The 30-year-old former Arkansas player had five birdies in a six-hole stretch on the back nine. After winning his second Web.com Tour title last year, he had two top-10 finishes in October and November at the start the PGA Tour season.

''We're in a good spot right now,'' Landry said. ''I played two good rounds of golf, bogey-free both times, and it's just nice to be able to hit a lot of good quality shots and get rewarded when you're making good putts.''

Rahm had four birdies and the two bogeys on his first six holes. He short-sided himself in the left bunker on the par-3 12th for his first bogey of the week and three-putted the par-4 14th – pulling a 3-footer and loudly asking ''What?'' – to drop another stroke.

''A couple of those bad swings cost me,'' Rahm said.

The top-ranked player in the field at No. 3 in the world, Rahm made his first par of the day on the par-4 16th and followed with five more before birdieing the par-5 fourth.
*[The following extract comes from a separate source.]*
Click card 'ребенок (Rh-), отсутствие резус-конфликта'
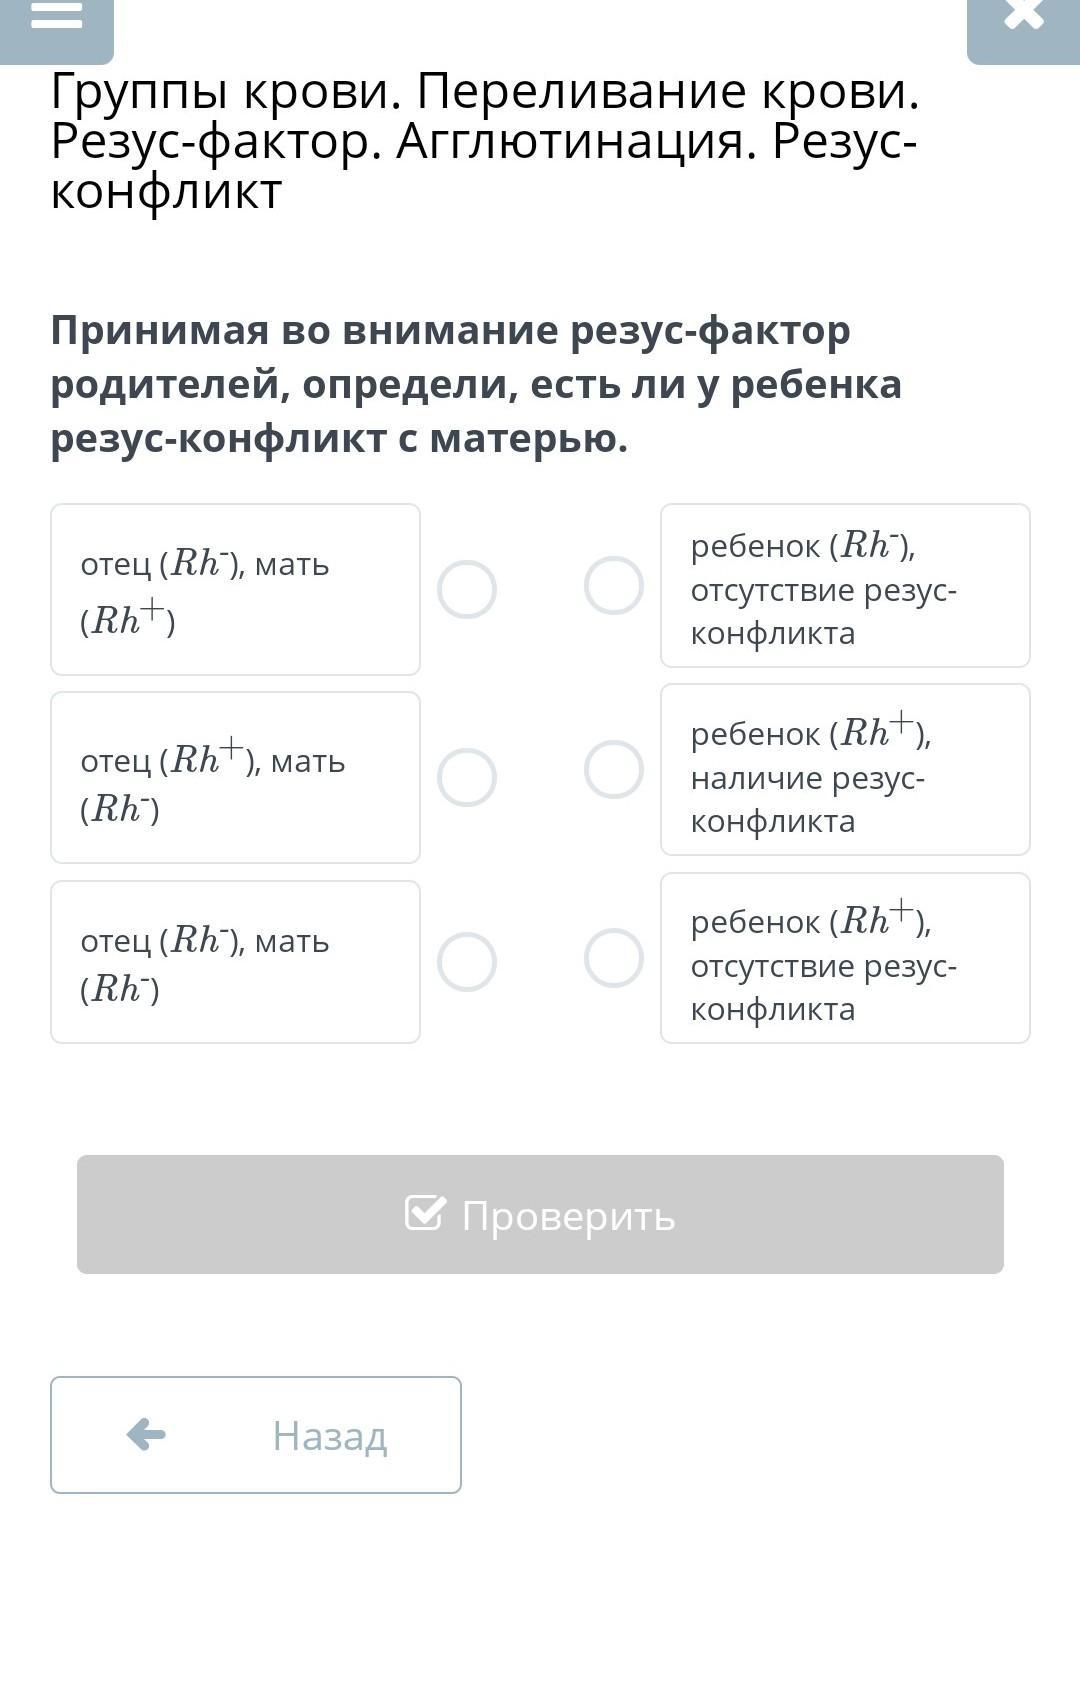 845,586
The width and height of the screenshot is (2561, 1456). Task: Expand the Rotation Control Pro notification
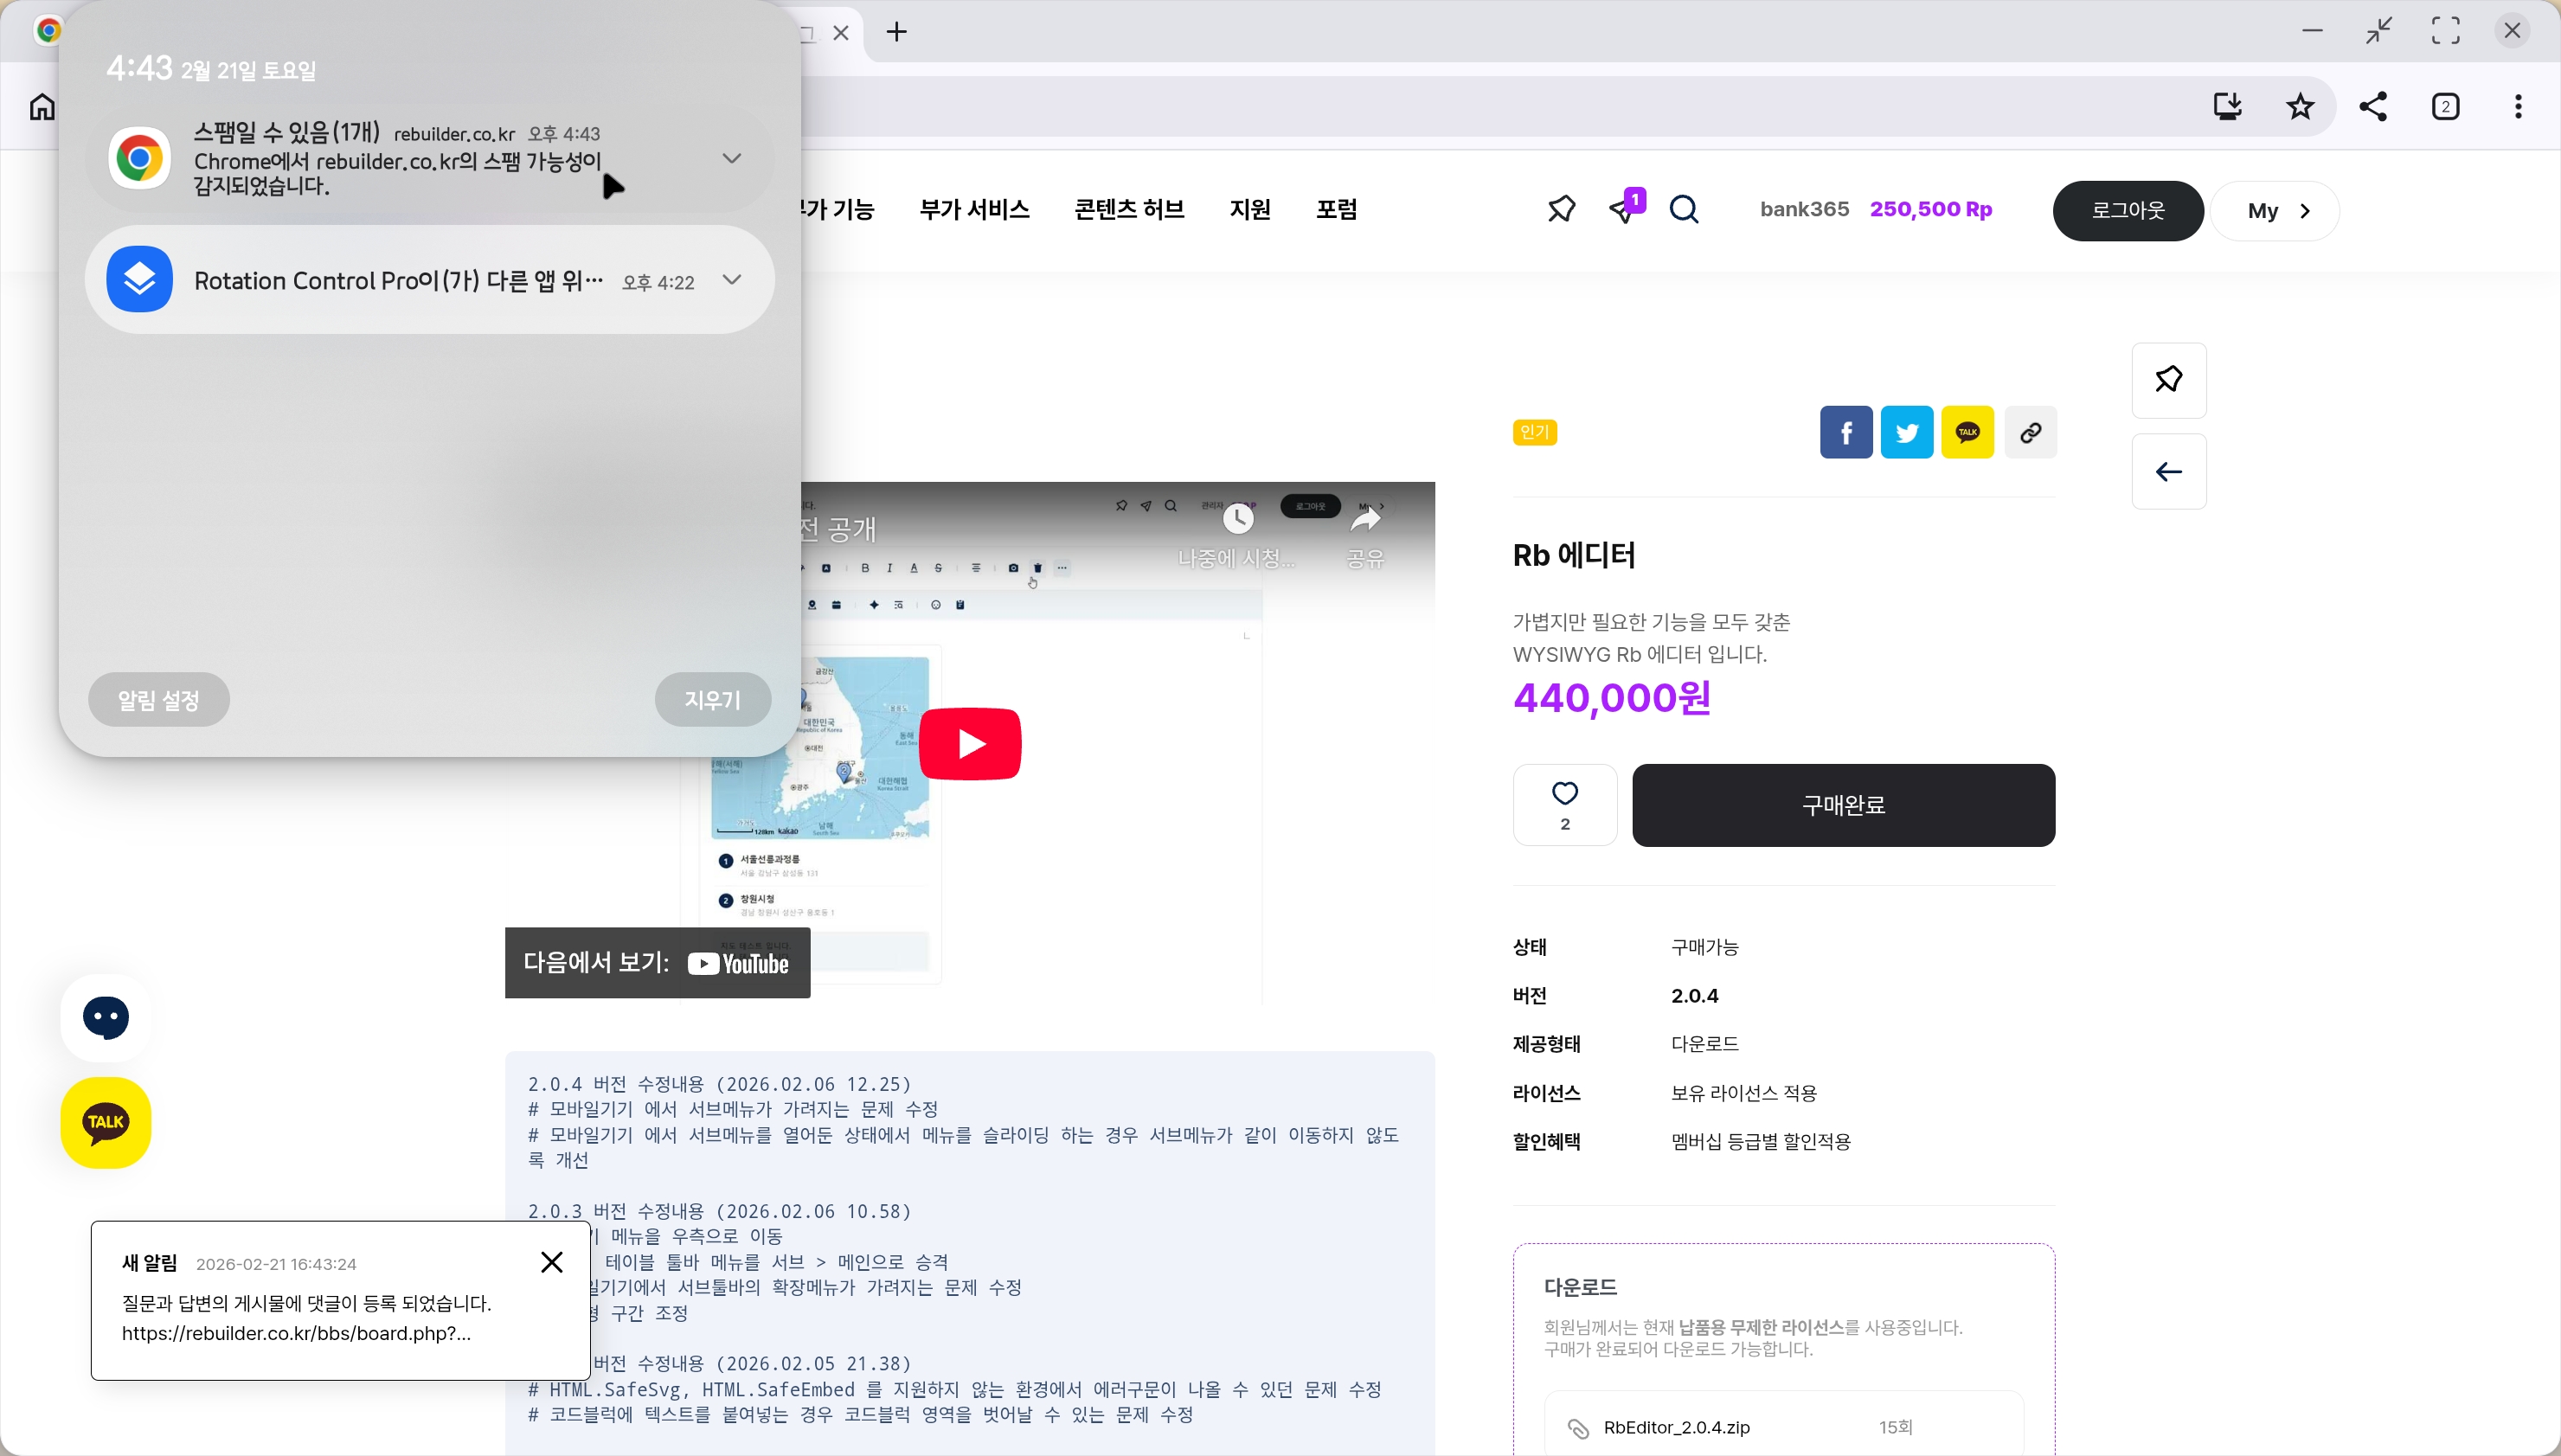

The 23-year-old Spaniard also birdied the par-5 seventh and par-3 eighth.

''I had close birdie putts over the last four holes and made two of them, so I think that kind of clicked,'' said Rahm, set to defend his title next week at Torrey Pines.

He has played the par 5s in 9 under with an eagle and seven birdies.

Johnson has taken a relaxed approach to the week, cutting his practice to two nine-hole rounds on the Stadium Course.

''I'm not saying that's why I'm playing well, but I took it really chill and the golf courses haven't changed,'' Johnson said. ''La Quinta's still really pure, right out in front of you, as is the Nicklaus.''

Playing partner Phil Mickelson followed his opening 70 at La Quinta with a 68 at Nicklaus to get to 6 under. The 47-year-old Hall of Famer is playing his first tournament of since late October.

''The scores obviously aren't what I want, but it's pretty close and I feel good about my game,'' Mickelson said. ''I feel like this is a great place to start the year and build a foundation for my game. It's easy to identify the strengths and weaknesses. My iron play has been poor relative to the standards that I have. My driving has been above average.''

Charlie Reiter, the Palm Desert High School senior playing on a sponsor exemption, had a 70 at Nicklaus to match Mickelson at 6 under. The Southern California recruit is playing his first PGA Tour event. He tied for 65th in the Australian Open in November in his first start in a professional tournament.